Histopathology left optic nerve sheath biopsy. (A) Haematoxylin and eosin-stained sections reveal hyperchromatic cells with barely discernible cytoplasm, high nuclear to cytoplasmic ratio (lower right, delineated by dashed white line; magnification: 200×). (B) Higher magnification of melanoma cells (magnification: 400×). The cells are diffusely positive for (C) pan-melanocytic cocktail (HMB-45, anti-MART-1 and anti-tyrosinase) and (D) SOX-10 (magnification: 400×).

Discussion

Rosenberg and Finger examined 93 cases of ocular metastasis in malignant cutaneous melanoma and found that two-thirds of cases involved intraocular structures, few were in the optic disc and nerve (4%), and none were in the ONS.4

Our patient initially presented to an outside hospital with radiographic and clinical features that overlap with OPN including enhancement of the ONS and corresponding ipsilateral optic disc oedema with severe, painful visual loss that is distinct from a similar report from Barash et al.5 Signs of cilioretinal artery occlusion seen on our patient’s fundus exam can mimic cases of OPN.7 However, OPN is typically inflammatory and may occur as idiopathic OPN or secondary to inflammatory or granulomatous disease.
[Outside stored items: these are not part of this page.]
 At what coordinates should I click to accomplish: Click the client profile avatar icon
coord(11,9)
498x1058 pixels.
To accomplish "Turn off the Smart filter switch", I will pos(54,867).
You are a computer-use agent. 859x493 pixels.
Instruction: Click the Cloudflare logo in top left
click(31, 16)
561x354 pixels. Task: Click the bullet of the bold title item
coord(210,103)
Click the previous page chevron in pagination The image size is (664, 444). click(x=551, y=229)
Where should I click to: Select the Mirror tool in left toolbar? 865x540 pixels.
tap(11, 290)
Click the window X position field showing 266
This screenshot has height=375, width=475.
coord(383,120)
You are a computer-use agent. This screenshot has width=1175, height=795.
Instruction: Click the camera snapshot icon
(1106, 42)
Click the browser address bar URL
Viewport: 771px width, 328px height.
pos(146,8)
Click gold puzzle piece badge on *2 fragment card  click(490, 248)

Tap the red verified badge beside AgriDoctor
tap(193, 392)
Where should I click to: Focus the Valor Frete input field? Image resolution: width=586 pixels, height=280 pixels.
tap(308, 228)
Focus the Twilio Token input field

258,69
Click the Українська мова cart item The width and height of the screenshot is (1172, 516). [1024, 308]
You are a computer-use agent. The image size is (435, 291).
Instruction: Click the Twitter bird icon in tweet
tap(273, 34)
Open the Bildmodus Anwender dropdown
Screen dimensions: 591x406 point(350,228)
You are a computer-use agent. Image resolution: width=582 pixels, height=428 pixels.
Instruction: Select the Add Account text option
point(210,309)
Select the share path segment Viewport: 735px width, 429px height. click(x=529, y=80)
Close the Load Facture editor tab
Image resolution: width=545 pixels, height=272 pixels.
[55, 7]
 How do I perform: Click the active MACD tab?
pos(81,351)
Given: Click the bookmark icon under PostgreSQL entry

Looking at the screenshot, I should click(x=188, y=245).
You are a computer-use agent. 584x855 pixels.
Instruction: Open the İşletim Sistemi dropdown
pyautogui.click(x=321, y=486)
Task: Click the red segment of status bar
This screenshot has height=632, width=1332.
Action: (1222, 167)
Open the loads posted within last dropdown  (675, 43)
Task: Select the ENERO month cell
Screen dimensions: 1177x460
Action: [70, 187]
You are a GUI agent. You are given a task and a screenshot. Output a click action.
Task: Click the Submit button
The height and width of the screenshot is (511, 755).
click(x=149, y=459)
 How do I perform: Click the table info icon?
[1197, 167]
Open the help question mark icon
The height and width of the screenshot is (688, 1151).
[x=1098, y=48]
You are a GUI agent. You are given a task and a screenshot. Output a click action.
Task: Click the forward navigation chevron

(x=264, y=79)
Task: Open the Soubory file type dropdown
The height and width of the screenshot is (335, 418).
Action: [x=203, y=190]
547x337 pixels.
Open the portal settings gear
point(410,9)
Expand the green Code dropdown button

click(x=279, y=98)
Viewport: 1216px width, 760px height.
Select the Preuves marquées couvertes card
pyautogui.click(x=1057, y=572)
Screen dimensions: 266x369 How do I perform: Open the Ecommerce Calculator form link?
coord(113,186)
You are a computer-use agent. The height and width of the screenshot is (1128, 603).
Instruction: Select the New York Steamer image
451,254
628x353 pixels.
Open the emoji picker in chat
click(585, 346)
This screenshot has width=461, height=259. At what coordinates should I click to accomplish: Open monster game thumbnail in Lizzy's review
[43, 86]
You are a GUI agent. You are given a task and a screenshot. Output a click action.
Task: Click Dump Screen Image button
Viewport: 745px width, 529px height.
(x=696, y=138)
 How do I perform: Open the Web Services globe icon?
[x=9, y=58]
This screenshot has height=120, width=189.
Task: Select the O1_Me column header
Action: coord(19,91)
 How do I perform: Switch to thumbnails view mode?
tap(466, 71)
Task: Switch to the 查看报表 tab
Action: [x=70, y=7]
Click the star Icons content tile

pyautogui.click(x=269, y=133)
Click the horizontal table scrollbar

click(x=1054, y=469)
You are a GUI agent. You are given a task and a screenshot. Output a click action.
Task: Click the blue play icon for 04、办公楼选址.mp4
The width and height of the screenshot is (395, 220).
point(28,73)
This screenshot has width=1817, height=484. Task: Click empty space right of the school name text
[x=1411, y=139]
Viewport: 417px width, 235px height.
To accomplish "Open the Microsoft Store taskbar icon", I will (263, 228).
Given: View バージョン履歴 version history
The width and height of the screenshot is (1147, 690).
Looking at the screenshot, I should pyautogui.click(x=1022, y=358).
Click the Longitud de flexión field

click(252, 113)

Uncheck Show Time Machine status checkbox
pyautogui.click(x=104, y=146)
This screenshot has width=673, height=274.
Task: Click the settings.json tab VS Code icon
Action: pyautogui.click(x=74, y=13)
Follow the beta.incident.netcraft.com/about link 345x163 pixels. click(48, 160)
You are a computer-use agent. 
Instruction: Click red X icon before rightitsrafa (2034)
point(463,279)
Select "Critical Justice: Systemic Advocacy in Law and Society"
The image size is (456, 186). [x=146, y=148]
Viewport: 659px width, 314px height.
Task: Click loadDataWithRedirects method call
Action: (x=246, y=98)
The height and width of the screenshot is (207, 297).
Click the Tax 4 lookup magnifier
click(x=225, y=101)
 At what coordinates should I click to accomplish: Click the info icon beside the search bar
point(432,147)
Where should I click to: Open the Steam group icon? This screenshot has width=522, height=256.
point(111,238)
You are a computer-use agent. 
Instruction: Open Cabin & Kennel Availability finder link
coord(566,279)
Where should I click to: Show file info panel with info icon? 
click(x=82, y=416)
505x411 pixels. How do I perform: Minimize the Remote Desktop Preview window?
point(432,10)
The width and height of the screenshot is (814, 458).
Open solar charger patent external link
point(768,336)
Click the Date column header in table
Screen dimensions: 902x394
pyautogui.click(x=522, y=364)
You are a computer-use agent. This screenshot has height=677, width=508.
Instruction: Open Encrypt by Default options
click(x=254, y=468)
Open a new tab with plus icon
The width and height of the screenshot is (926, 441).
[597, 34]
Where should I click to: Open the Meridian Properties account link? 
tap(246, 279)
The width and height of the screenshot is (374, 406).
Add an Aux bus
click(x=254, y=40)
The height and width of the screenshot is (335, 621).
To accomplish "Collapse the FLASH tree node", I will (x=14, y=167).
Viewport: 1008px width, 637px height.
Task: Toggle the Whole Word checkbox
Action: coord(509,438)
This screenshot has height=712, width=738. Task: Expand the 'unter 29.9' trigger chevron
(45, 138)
The typical appearance on MRI of OPN in the acute phase is the “tram-track” sign with circumferential ONS enhancement, but may also be seen in ONS meningioma, sarcoidosis, leukaemia, lymphoma, perioptic haemorrhage, orbital pseudotumor, and metastases, as in our case.8,9 Additional signs distinct from OPN include lid oedema and proptosis in our patient. ONS biopsy may be required to make the diagnosis of metastatic disease so that appropriate treatment regimens may be planned and initiated. Our patient experienced disease progression on combination chemotherapy and then underwent orbital exenteration and neural resection with poor outcome. Prior series indicate that less than half of patients with unilateral ocular metastases respond to chemotherapy in comparison with a 70% response to radiotherapy. A fourth of all patients eventually require enucleation or exenteration.4 Perineural fenestration may also be a therapeutic option to significantly reduce optic disc oedema and may lead to some recovery of vision.10 Clinicians should be aware of the possibility of metastatic disease in the differential diagnosis of OPN clinically and/or radiographically.

Declaration of interest

The authors report no conflicts of interest. The authors alone are responsible for the content and writing of the article.